The response should consist of the data reproduced word for word.

== Input material ==

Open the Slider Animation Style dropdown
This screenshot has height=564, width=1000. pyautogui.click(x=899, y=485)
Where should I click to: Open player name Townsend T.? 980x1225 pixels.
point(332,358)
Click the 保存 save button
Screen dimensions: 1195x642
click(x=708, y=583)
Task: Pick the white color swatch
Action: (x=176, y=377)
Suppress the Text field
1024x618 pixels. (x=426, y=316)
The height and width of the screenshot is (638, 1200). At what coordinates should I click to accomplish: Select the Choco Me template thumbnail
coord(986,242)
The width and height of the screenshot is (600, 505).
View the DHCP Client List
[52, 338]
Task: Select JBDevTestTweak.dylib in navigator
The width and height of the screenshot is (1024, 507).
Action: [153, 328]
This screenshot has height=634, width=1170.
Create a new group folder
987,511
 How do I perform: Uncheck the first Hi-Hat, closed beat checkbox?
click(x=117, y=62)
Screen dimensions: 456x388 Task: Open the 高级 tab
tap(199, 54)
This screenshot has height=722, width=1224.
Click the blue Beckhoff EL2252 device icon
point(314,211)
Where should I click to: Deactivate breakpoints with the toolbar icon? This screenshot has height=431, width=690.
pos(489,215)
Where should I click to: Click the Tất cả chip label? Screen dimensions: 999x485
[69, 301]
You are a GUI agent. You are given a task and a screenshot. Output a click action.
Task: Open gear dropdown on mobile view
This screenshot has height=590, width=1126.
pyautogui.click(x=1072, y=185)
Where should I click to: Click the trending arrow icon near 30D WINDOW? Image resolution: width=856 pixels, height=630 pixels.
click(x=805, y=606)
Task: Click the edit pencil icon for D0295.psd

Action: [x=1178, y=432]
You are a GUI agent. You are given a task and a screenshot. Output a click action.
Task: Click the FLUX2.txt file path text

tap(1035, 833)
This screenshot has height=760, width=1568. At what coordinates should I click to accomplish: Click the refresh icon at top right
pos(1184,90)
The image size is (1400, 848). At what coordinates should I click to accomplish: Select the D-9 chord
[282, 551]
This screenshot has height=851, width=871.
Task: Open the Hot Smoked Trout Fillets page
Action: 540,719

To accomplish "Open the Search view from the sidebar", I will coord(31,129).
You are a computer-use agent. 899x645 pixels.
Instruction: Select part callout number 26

===

**Task solution:**
Open the Slider Animation Style dropdown
This screenshot has height=564, width=1000. pyautogui.click(x=899, y=485)
Where should I click to: Open player name Townsend T.? 980x1225 pixels.
point(332,358)
Click the 保存 save button
Screen dimensions: 1195x642
click(x=708, y=583)
Task: Pick the white color swatch
Action: (x=176, y=377)
Suppress the Text field
1024x618 pixels. (x=426, y=316)
The height and width of the screenshot is (638, 1200). At what coordinates should I click to accomplish: Select the Choco Me template thumbnail
coord(986,242)
The width and height of the screenshot is (600, 505).
View the DHCP Client List
[52, 338]
Task: Select JBDevTestTweak.dylib in navigator
The width and height of the screenshot is (1024, 507).
Action: [153, 328]
This screenshot has height=634, width=1170.
Create a new group folder
987,511
 How do I perform: Uncheck the first Hi-Hat, closed beat checkbox?
click(x=117, y=62)
Screen dimensions: 456x388 Task: Open the 高级 tab
tap(199, 54)
This screenshot has height=722, width=1224.
Click the blue Beckhoff EL2252 device icon
point(314,211)
Where should I click to: Deactivate breakpoints with the toolbar icon? This screenshot has height=431, width=690.
pos(489,215)
Where should I click to: Click the Tất cả chip label? Screen dimensions: 999x485
[69, 301]
You are a GUI agent. You are given a task and a screenshot. Output a click action.
Task: Open gear dropdown on mobile view
This screenshot has height=590, width=1126.
pyautogui.click(x=1072, y=185)
Where should I click to: Click the trending arrow icon near 30D WINDOW? Image resolution: width=856 pixels, height=630 pixels.
click(x=805, y=606)
Task: Click the edit pencil icon for D0295.psd

Action: [x=1178, y=432]
You are a GUI agent. You are given a task and a screenshot. Output a click action.
Task: Click the FLUX2.txt file path text

tap(1035, 833)
This screenshot has height=760, width=1568. At what coordinates should I click to accomplish: Click the refresh icon at top right
pos(1184,90)
The image size is (1400, 848). At what coordinates should I click to accomplish: Select the D-9 chord
[282, 551]
This screenshot has height=851, width=871.
Task: Open the Hot Smoked Trout Fillets page
Action: 540,719

To accomplish "Open the Search view from the sidebar", I will coord(31,129).
You are a computer-use agent. 899x645 pixels.
Instruction: Select part callout number 26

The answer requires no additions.